Nerve cells made from an iPS cell of an autism patient with a mutation in the POGZ gene (right, green). The number is fewer than those of a non-autistic person (left). (Photos courtesy of Osaka University Graduate School Associate Professor Takanobu Nakagawa)

OSAKA -- A gene related to autism has been identified by a research group comprising members from Osaka University and other institutions, according to an announcement.

The researchers confirmed that when the gene, which is necessary for the normal development of the brain, mutates, it interferes with the growth of nerve cells. This finding is anticipated to lead to the development of therapeutic drugs.

A paper on the research was published on the British web journal Nature Communications on Feb. 26.

Autism is characterized by a variety of symptoms, such as difficulty communicating with other people and strong obsessions. According to the research team, it is thought to originate with a development abnormality in the brain from the fetal stage, with one in approximately 40 people developing the condition. But the cause is mostly unknown.

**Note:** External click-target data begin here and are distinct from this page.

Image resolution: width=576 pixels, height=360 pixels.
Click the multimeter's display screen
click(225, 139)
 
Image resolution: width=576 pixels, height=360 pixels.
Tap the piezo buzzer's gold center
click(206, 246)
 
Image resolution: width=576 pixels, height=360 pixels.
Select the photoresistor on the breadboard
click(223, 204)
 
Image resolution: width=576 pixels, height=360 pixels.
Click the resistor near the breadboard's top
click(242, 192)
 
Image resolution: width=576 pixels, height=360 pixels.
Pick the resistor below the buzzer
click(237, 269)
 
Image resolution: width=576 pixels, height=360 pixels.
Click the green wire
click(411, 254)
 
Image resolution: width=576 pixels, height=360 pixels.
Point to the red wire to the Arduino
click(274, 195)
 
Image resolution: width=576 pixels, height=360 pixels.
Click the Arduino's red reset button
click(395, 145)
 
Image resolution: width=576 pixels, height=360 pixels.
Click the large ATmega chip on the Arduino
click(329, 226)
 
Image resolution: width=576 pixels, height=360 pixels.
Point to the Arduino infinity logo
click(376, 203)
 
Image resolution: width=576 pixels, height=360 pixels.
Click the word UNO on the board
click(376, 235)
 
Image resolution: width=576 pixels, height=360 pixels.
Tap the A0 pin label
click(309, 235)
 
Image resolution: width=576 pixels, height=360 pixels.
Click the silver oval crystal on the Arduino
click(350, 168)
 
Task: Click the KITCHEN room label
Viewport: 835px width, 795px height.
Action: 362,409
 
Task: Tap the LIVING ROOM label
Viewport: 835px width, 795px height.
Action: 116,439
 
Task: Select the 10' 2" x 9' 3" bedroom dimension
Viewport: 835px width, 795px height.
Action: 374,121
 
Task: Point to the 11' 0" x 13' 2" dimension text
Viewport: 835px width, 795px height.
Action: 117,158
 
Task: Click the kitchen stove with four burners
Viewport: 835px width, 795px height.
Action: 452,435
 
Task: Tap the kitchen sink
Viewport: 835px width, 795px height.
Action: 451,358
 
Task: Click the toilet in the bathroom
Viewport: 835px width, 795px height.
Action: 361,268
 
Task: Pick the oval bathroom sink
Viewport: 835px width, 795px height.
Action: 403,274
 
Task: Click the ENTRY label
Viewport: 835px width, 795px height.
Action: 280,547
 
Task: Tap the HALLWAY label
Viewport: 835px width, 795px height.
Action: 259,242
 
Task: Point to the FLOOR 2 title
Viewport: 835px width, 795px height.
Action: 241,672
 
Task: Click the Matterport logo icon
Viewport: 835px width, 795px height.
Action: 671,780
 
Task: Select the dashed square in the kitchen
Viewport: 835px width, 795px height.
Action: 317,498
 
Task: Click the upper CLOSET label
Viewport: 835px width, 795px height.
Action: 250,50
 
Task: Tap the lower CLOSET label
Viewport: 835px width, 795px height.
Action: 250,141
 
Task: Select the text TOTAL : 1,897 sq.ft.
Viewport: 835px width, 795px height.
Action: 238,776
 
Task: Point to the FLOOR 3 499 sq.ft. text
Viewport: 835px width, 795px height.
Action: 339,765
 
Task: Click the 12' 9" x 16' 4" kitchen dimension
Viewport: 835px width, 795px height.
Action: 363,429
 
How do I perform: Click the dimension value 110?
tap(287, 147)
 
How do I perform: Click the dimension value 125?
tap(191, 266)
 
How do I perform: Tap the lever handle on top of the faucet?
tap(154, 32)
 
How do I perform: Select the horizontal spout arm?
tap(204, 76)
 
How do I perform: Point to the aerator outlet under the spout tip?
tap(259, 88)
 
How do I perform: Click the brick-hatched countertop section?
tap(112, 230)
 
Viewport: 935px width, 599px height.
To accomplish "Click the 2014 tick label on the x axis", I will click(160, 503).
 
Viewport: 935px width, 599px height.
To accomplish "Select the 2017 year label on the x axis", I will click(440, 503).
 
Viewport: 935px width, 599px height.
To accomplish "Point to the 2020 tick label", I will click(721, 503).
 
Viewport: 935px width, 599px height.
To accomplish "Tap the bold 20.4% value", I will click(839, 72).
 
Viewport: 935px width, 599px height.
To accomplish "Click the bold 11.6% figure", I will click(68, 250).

It is known that some people with autism have a mutation in a gene called POGZ. When the research team observed the brains of mice whose POGZ genes had weakened due to mutations, they had fewer nerve cells than ordinary mice. In experiments in which nerve cells are created using induced pluripotent stem (iPS) cells originating with patients, the proportion of nerve cells was smaller.

Furthermore, mutated mice showed activity similar to those of autism patients, such as expressing interest in other mice they live with for shorter lengths of time, as well as increased repetitive behavior and calling out for parent mice. They had a thinner cerebral cortex than ordinary mice and were likely to have a small head, which match the tendency of autism to occur in conjunction with microcephaly.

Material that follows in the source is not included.